L’estetica, in Hosoda, provoca sempre un terremoto interiore: questo primato emotivo rende il suo cinema particolarmente affine alla giovinezza, un’età che il regista esplora “dall’interno”, riproducendone le scoperte e i sentimenti come se li vivesse personalmente. In Belle non c’è, e non c’è mai stata nel cinema di Hosoda, la presunzione di un’osservazione dell’adolescenza con l’occhio esperto e inaridito dell’adulto: il regista “è” i suoi personaggi – ne percepisce lo smarrimento, il disincanto, i nuovi entusiasmi. Il suo istinto lo avvicina all’ “età in cui tutto succede”: il coming of age non solo è paradigmatico di tutte le esperienze successive, ma diviene la più vera, sensibile, innocente esistenza umana. 

Ed è qui, in questo scarto fondamentale rispetto all’animazione disneyana (una differenza che si rivela non solo stilistica ma anche etica) che Belle esce dalla favola per divenire un ritratto, schiacciante nella sua precisione, della condizione giovanile attuale.

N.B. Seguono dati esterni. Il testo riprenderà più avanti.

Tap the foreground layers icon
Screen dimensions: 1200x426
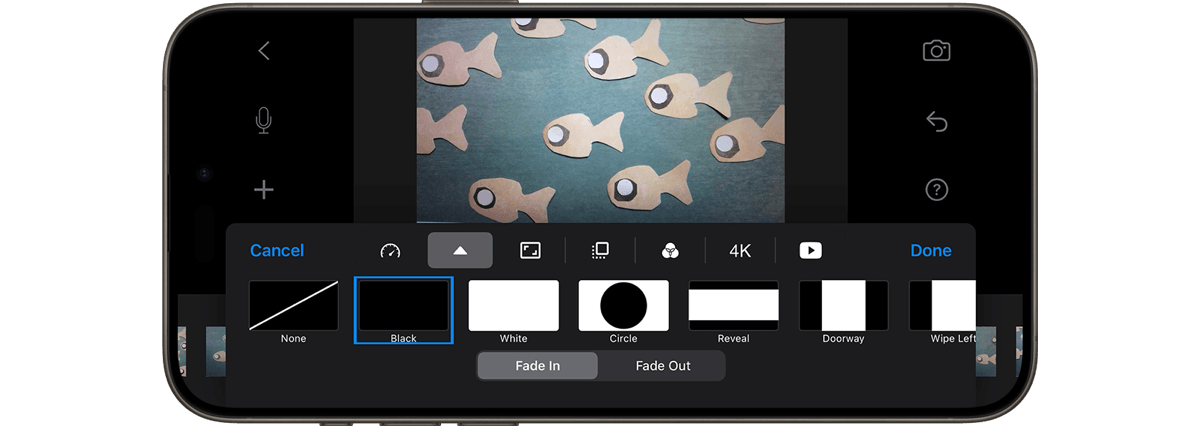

I ragazzi di Hosoda sono colpevolmente dimenticati (gli fa eco il Sono Sion di The Lonely 19:00, 2020) o sfruttati (come Annette del film di Carax, 2021) e si rifugiano in identità alternative. Il mondo digitale e parallelo di U diviene allora lo spazio dell’immaginazione dove è possibile estrarre la parte più forte di se stessi, che resta silente nella realtà: di qui l’afasia, la “voce che non esce” di Suzu. Il sentire di Hosoda è condiviso da Spielberg, che in Ready Player One (2018) fa ballare i suoi protagonisti sul’abisso: l’adolescenza contemporanea trova un riscatto in altri mondi in cui finalmente riuscire ad essere.

In tale contesto, il disvelamento del sé assume le dimensioni d’un gesto eroico, particolarmente struggente in Belle: è l’atto eroico di una outsider che getta la maschera salvifica e cerca una nuova connessione col reale: non rinuncia ad esso, non ignora la sofferenza al suo interno. Per questo motivo Hosoda realizza il più bel cinema anime del futuro, citando i grandi artisti dell’animazione giapponese – dal Kon di Paprika agli archetipi mecha di Nagai – inserendoli in un immaginario nuovo, molteplice, commovente nella sua vastità. Con il suo dinamismo, le esplosioni coloristiche, l’uso dello spazio a 360 gradi, l’invenzione di un nuovo movimento libero e incurante dei limiti del tempo e dello spazio, Hosoda è l’artefice di un futuro in cui avere fiducia. E in cui è ancora possibile rinvenire tracce di storia – di principesse e draghi, di leggende e miti.

Marcella Leonardi


Titolo originale:竜とそばかすの姫  (Ryū to Sobakasu no Hime); regia: Hosoda Mamoru; sceneggiatura: Hosoda Mamoru; musiche: Iwasaki Taisei, Ludvig Forssell,  Yuta Bandoh; produzione: Studio Chizu; durata: 124’; prima uscita in Giappone: 16 luglio 2021; presentato a Cannes il 15 luglio 2021; riconoscimenti: Premio Animation of the Year, Japan Academy Film Prize (marzo 2022).